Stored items
+--

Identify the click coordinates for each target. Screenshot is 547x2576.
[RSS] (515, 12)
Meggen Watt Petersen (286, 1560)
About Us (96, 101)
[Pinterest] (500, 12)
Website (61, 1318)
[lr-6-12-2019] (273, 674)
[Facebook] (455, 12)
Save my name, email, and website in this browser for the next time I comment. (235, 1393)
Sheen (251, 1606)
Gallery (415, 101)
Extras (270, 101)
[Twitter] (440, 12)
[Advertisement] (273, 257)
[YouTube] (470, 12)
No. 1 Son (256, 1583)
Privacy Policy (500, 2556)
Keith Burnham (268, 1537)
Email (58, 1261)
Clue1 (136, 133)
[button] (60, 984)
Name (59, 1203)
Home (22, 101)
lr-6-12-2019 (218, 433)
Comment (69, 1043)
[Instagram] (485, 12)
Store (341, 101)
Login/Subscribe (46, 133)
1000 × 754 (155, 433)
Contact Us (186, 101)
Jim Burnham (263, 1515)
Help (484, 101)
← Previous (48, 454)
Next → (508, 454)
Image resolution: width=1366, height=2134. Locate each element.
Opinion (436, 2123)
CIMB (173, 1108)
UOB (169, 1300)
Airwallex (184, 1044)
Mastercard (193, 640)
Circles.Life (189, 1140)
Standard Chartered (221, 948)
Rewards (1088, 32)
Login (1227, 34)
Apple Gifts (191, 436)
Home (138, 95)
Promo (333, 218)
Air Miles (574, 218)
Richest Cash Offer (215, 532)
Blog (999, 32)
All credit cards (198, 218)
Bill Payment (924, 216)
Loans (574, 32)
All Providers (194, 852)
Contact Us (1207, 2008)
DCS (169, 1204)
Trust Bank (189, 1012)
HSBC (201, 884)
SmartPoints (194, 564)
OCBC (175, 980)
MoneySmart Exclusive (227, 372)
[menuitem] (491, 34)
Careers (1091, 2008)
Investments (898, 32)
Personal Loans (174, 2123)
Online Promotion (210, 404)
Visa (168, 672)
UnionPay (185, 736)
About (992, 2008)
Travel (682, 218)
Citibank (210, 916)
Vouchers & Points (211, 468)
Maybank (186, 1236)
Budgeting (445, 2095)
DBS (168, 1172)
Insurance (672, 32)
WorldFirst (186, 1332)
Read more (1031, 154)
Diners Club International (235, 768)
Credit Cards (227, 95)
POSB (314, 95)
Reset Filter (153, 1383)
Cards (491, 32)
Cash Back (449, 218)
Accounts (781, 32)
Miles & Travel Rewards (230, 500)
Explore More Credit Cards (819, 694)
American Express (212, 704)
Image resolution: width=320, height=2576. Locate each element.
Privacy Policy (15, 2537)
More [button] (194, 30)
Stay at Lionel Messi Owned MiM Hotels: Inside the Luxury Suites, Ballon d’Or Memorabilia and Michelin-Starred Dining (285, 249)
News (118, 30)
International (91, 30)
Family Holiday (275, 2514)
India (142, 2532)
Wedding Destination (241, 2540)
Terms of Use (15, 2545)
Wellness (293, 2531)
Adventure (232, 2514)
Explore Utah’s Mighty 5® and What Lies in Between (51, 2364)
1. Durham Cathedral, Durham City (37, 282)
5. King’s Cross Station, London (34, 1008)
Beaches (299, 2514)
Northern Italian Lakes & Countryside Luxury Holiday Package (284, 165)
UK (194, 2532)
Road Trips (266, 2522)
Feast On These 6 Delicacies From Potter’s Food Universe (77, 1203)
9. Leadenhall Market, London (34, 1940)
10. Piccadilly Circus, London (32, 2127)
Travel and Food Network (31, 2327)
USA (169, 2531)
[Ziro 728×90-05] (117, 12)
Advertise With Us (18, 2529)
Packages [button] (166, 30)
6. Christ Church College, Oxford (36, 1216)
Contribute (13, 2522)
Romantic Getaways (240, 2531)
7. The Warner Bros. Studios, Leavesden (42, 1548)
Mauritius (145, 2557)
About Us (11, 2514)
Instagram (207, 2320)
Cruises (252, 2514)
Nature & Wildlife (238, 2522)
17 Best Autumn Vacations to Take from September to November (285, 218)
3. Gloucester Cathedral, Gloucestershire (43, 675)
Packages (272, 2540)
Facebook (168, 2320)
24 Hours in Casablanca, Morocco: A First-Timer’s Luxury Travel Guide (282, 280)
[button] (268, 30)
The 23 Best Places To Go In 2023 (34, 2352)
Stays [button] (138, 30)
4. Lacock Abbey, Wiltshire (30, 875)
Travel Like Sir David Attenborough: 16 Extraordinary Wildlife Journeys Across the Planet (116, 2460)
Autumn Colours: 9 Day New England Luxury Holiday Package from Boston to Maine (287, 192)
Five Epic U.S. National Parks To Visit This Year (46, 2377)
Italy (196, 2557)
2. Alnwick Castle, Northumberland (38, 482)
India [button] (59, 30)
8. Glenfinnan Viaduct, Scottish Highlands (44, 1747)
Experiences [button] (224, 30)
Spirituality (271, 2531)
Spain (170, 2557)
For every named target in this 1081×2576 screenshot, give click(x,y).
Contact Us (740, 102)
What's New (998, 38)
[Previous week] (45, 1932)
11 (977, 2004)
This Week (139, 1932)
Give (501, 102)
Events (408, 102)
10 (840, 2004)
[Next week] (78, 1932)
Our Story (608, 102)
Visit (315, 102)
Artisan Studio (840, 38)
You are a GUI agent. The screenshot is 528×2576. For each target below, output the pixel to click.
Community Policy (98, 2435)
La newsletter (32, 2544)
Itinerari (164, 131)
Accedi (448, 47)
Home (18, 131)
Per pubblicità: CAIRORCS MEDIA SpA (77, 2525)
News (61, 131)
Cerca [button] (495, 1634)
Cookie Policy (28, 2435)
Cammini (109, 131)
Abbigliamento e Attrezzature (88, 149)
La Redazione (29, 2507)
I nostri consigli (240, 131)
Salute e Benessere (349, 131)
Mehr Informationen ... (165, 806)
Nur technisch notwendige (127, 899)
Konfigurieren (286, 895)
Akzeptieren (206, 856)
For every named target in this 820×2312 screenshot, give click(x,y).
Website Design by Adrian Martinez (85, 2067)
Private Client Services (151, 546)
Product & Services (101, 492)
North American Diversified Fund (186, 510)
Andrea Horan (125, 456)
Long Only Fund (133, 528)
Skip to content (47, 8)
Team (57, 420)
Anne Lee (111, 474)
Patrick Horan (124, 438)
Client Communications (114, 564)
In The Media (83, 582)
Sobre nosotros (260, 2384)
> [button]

+--

Output exactly the leading lines of the data, up to and including the line marked by "[Facebook] (455, 12)".

**Result:**
Identify the click coordinates for each target. Screenshot is 547x2576.
[RSS] (515, 12)
Meggen Watt Petersen (286, 1560)
About Us (96, 101)
[Pinterest] (500, 12)
Website (61, 1318)
[lr-6-12-2019] (273, 674)
[Facebook] (455, 12)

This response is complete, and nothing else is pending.